Matthew Arnold: Lizzie Rainey

In excerpts from Matthew Arnold’s “Culture and Anarchy” it is apparent, at least to me, that  he is openly upset at the industrial life that has arrived as of recent. He quite blatantly remarks that, “the pursuit of perfection, then, is the pursuit of sweetness and light. He who works for sweetness and light, works to make reason and the will of God prevail.
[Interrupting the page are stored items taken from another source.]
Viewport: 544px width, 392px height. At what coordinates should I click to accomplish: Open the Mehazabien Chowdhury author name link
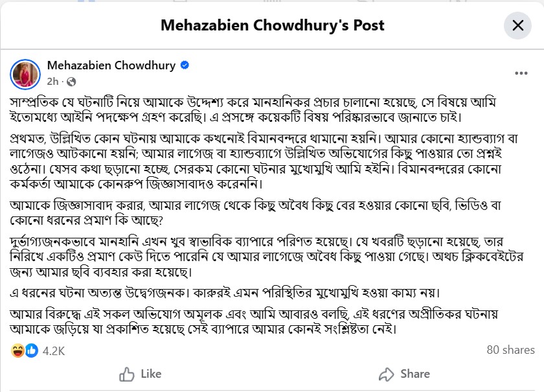111,65
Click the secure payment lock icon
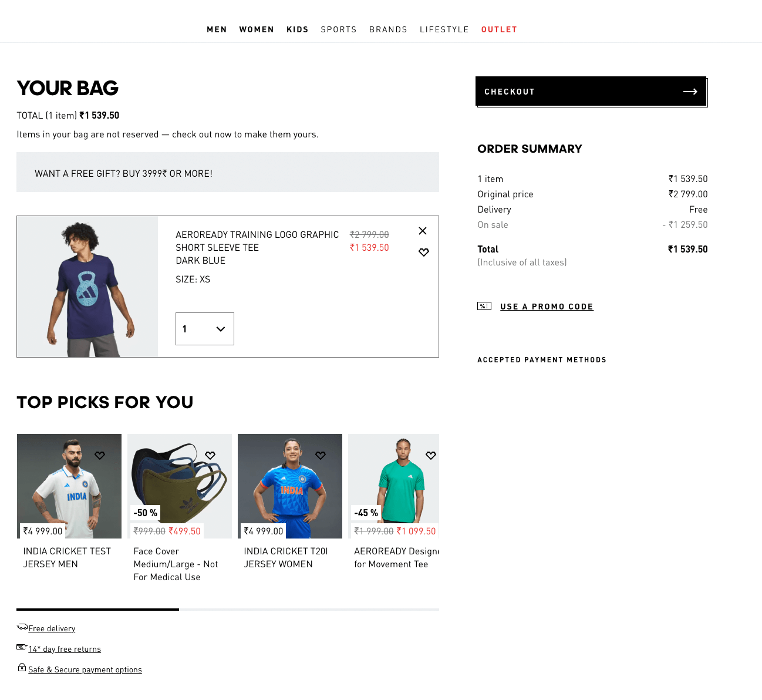Screen dimensions: 762x700 pos(22,668)
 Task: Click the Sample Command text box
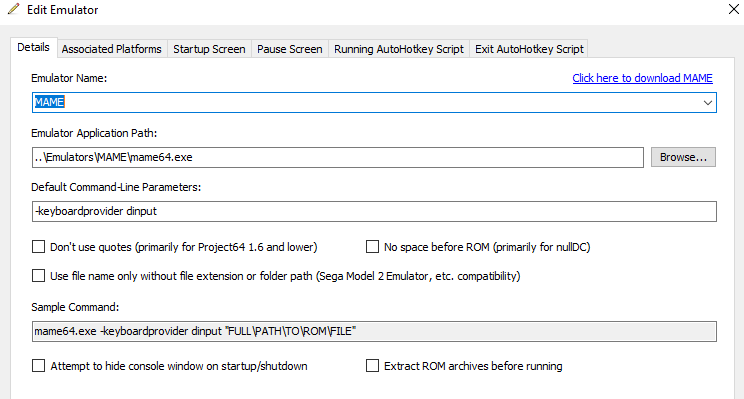[374, 331]
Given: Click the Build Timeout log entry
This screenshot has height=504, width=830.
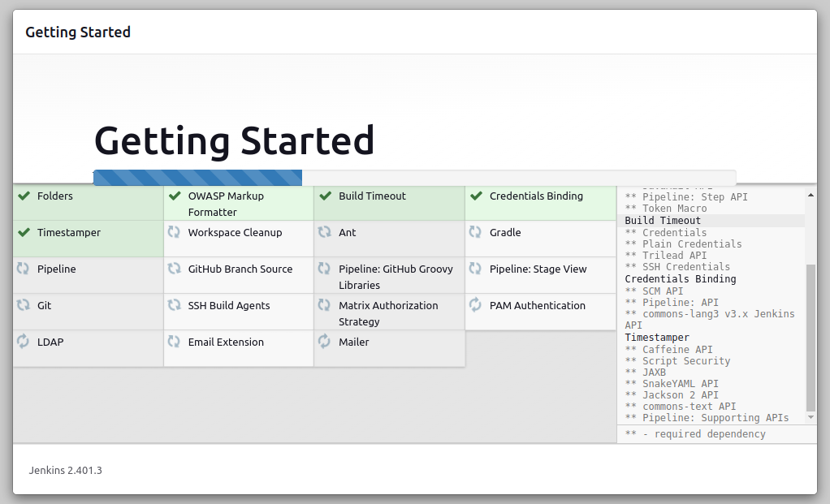Looking at the screenshot, I should point(661,220).
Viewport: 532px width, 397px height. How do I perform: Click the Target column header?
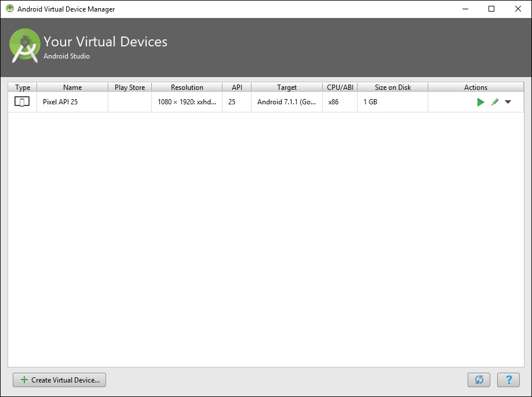pos(287,87)
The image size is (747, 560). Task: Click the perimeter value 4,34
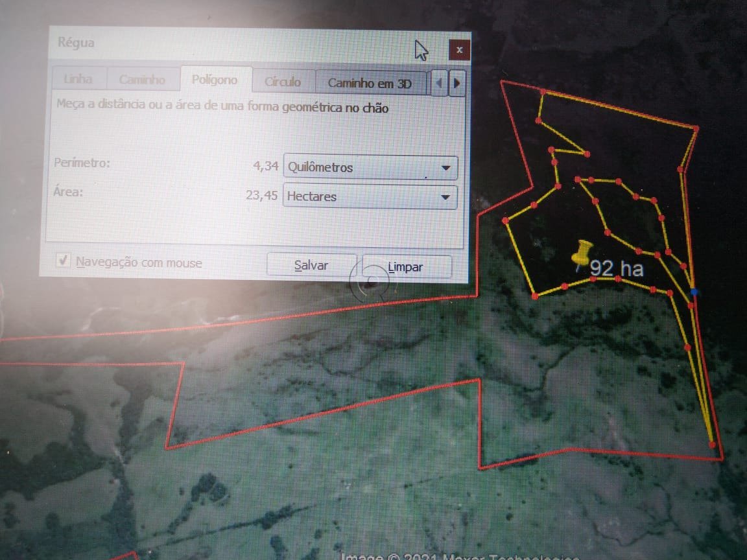pyautogui.click(x=266, y=167)
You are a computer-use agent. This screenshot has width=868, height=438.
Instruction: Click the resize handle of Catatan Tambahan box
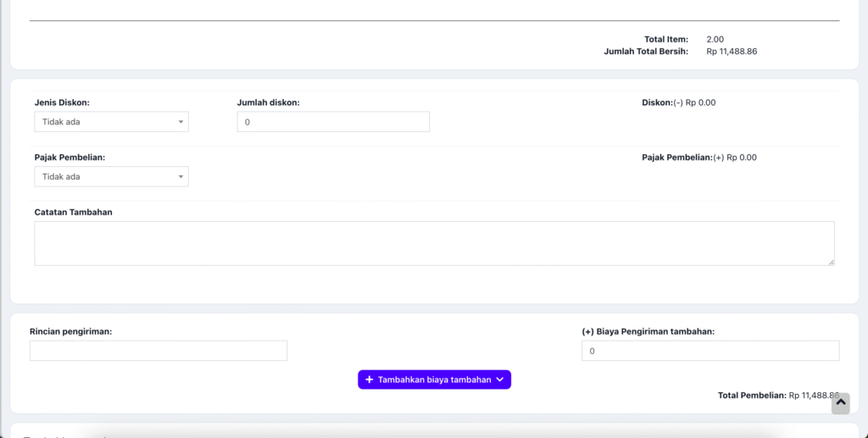831,262
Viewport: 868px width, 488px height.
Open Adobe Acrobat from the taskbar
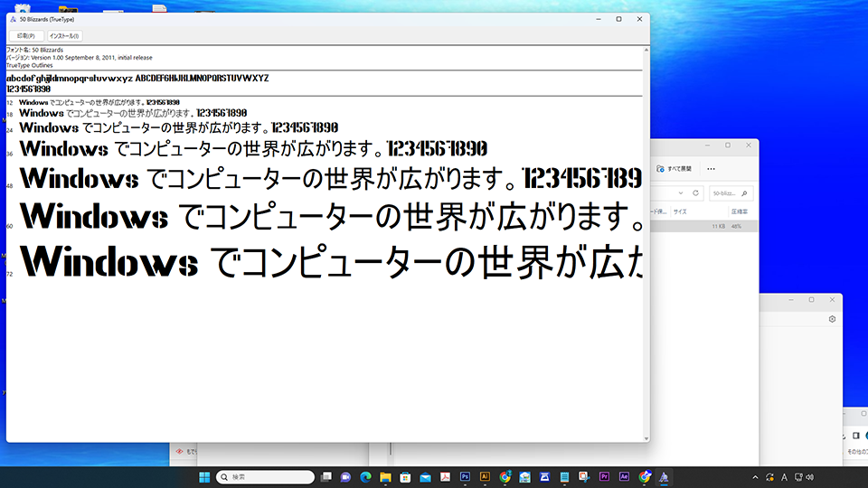445,476
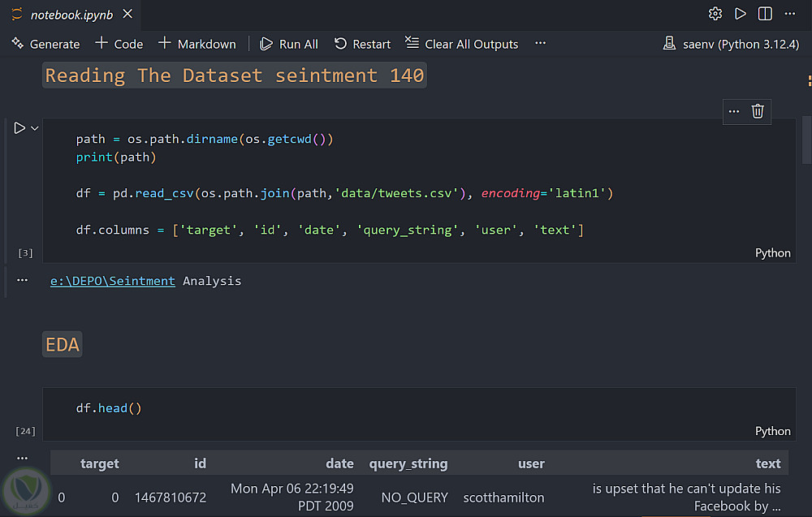Run the read_csv code cell
812x517 pixels.
click(19, 127)
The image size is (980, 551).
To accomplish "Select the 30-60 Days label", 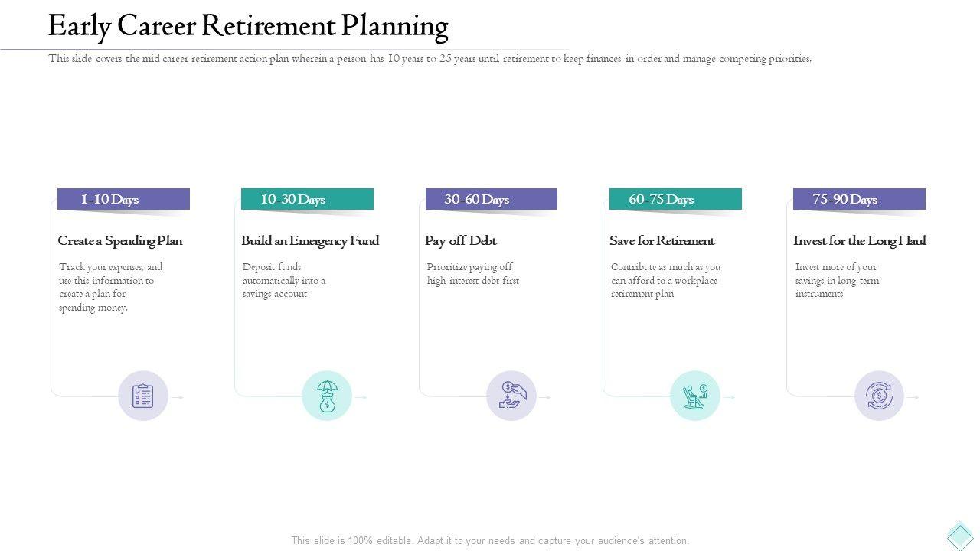I will coord(477,200).
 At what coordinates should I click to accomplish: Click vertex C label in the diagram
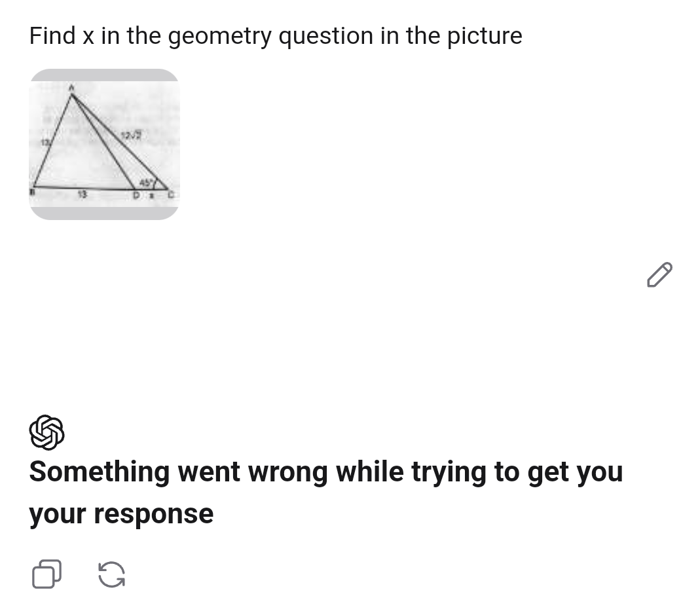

He who works for machinery, he who works for hatred, works only for confusion.” Here it is very obvious that he is supporting the fact that industry and the whole business of factories and automated craftsmanship is evil and is taking away the purity and sweetness of the beauty of life.

“Dover Beach” is following along the same lines as the previous work but really focuses more on bringing about the attention that nature is extraordinarily beautiful and that unfortunately it became less beautiful with the addition of the industry. “The Sea of Faith/ Was once, too, at the full, and round earth’s shore/ Lay like the folds of a bright girdle furled./ But now I only hear/ Its melancholy, long, withdrawing roar,/ retreating, to the breath/ Of the night-wind, down the vast edges drear/ And naked shingles of the world.” This whole stanza just really summarizes (again, what it says to me) that the sea (also might represent out faith) was once full and glorious but has been diminished by the lack of love and light from the world.


2 thoughts on “Matthew Arnold: Lizzie Rainey

  1. I also think he does a really good job of highlighting the purity of nature compared to the dullness of the mechanical age. I didn’t even really think about the fact that he is accusing the industry of corrupting anything more than the people, but I think you are right.

  2. I agree with both comments you make here. I think that in Dover Beach, there is still a link of sadness because of the line, “The eternal note of sadness sets in”. But the fact of the matter is that his anger with curiosity moving society forward is the “problem” and he makes is clear is both a typical rant(ish) way in “Culture and Anarchy” and also in the metaphorical poem” Dover Beach”.